F1 Calendar News Roundup: January 2018

News and rumors about the future direction of the F1 calendar focused on Northern Europe this month, with a visit to Denmark from new F1 boss Chase Carey, Nurburgring back in the frame for 2019 and Dutch MotoGP circuit Assen inspected as a potential host of the Dutch Grand Prix.

 Several stories also emerged this month after the annual meeting of F1’s race promoters in London, including a new proposal for a street race in Hanoi, the capital of Vietnam. Ex-F1 team boss David Richards also threw his support behind keeping the British Grand Prix on the calendar beyond 2019. In other news, the US State Department issued a new travel advisory on January 11 which includes Azerbaijan in a list of countries with an increased security threat. “Terrorist groups continue plotting possible attacks in Azerbaijan,” the advisory said. Finally, Liberty Media is also reportedly considering shifting the start times for most F1 races back by 70 minutes in 2018 (from 14:00 to 15:10) to boost TV audiences.
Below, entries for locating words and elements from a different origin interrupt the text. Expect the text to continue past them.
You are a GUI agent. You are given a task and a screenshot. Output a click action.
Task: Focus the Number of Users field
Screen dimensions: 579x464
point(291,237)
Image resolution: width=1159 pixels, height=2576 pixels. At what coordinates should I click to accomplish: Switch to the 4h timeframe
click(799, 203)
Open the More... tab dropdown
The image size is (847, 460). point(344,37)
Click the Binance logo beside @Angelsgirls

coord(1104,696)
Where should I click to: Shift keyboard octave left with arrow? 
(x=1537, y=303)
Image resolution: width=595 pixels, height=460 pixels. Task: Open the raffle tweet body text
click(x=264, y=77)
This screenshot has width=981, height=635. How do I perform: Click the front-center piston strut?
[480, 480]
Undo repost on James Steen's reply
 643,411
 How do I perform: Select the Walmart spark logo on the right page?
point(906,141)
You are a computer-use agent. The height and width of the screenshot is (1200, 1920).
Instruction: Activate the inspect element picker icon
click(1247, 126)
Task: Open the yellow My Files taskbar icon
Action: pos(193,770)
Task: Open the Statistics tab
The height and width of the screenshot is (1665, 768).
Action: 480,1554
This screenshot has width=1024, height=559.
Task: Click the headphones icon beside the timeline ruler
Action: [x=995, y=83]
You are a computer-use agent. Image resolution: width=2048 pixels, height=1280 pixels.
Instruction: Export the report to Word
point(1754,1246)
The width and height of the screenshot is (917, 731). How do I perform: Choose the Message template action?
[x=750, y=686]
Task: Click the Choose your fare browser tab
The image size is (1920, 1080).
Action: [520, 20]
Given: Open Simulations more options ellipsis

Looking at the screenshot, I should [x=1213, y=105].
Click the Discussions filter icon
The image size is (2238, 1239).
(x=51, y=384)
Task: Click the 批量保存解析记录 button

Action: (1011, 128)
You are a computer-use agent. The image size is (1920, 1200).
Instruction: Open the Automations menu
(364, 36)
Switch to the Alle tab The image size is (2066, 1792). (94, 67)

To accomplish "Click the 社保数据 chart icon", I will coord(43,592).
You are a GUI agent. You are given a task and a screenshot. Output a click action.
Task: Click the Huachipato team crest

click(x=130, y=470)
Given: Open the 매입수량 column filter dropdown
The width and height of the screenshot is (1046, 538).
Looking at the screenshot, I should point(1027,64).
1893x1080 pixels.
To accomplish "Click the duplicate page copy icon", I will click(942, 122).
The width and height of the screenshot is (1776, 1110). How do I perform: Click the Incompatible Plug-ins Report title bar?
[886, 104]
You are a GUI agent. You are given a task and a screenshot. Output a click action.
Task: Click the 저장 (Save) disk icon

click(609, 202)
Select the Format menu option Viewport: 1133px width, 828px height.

Nurburgring to return to F1 calendar?

Mirco Markfort, the CEO of Nurburgring, has confirmed that he has spoken with Liberty Media about bringing the historic circuit back to the F1 calendar as early as 2019, according to Autosport. A previous race-sharing agreement which saw the German Grand Prix alternate between the Nurburgring and Hockenheimring collapsed in 2013 due to financial issues at the Nurburgring that eventually resulted in the circuit changing hands. “We really would appreciate to have Formula 1 back at the Nurburgring in 2019,” Markfort told Autosport. “This will only be possible if we take meaningful economic surrounding conditions into consideration.”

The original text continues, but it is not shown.